Ma non può essere solo uno strumento di rabbia e contumelie senza controllo. Si deve passare alla fase costruttiva, e subito, valorizzando ancora una volta il fatto che a differenza della televisione c'è l'atout della partecipazione ma rendendosi disponibili anche ad ascoltare oltre che a mandare ordini o anatemi».

Lei è noto per non essere un talebano della rete. Quali sono i pericoli e le incognite residui?

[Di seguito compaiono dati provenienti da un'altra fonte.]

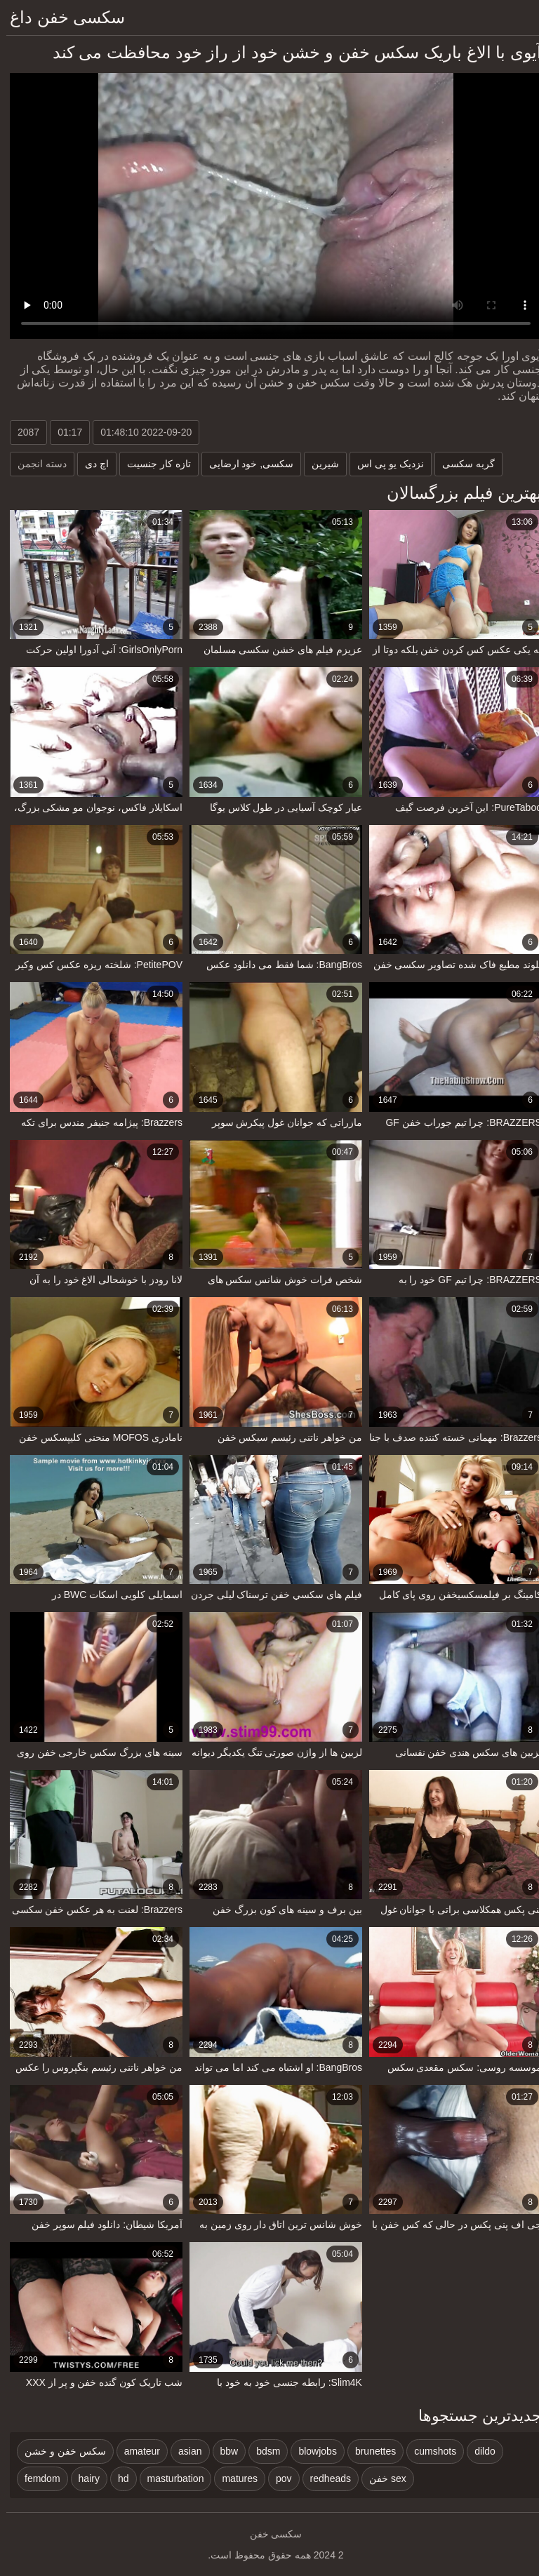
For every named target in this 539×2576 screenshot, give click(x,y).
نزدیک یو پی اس (384, 463)
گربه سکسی (462, 463)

«Non solo non sono un talebano ma neanche un religioso. Laicamente, sono d'accordo con quanto diceva Nicholas Negroponte vent'anni fa: grazie a Internet, si invertono i ruoli di Davide e Golia. Però bisogna sempre avere gli occhi aperti per capire chi c'è dietro i nuovi Golia, e la stessa Internet mette a disposizione anche in questo caso lo strumento: una verifica "fra pari", fatta tempestando tutte le possibili fonti di domande per accertare l'affidabilità di chi parla attraverso il web.

E' un controllo dal basso che, sempre che venga effettivamente messo in opera, funziona assolutamente. Per parlare sempre dello stesso fenomeno, suggerisco a tutti di controllare l'attendibilità di affermazioni come il chip sottopelle o la rescissione unilaterale dei debiti: l'importante è non ricadere nell'errore dei tempi della tv, cioè dare fede acriticamente a qualcuno».